## EXERCISE
Would you transcribe the line containing "Switch data range to 30 Days" and every line after it, through the end of the records below, exactly and with nothing else?
────────────────────────────────────────
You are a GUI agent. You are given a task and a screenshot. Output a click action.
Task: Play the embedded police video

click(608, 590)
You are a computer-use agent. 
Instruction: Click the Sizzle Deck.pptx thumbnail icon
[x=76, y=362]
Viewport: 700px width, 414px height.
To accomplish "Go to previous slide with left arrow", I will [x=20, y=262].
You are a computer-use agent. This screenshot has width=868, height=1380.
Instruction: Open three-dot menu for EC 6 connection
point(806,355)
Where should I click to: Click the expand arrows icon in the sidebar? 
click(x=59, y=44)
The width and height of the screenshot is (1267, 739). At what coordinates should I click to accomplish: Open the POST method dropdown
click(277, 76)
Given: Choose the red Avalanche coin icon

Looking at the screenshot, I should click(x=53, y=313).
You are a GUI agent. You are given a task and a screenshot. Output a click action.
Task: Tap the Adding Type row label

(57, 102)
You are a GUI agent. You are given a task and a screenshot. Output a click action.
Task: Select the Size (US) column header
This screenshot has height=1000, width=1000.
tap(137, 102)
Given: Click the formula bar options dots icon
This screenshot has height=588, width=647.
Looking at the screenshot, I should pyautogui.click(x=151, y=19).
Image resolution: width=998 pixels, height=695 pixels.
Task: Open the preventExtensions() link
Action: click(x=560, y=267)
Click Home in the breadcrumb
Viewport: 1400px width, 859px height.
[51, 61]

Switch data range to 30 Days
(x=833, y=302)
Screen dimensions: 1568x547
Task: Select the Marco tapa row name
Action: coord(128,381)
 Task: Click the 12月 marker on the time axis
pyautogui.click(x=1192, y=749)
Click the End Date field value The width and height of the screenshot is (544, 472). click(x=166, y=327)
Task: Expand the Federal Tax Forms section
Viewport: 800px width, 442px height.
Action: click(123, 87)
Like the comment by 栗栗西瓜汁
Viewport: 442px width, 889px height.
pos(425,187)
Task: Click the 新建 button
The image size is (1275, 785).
────────────────────────────────────────
## THE COMPLETED TASK
Switch data range to 30 Days
(x=833, y=302)
Screen dimensions: 1568x547
Task: Select the Marco tapa row name
Action: coord(128,381)
 Task: Click the 12月 marker on the time axis
pyautogui.click(x=1192, y=749)
Click the End Date field value The width and height of the screenshot is (544, 472). click(x=166, y=327)
Task: Expand the Federal Tax Forms section
Viewport: 800px width, 442px height.
Action: click(123, 87)
Like the comment by 栗栗西瓜汁
Viewport: 442px width, 889px height.
pos(425,187)
Task: Click the 新建 button
The image size is (1275, 785).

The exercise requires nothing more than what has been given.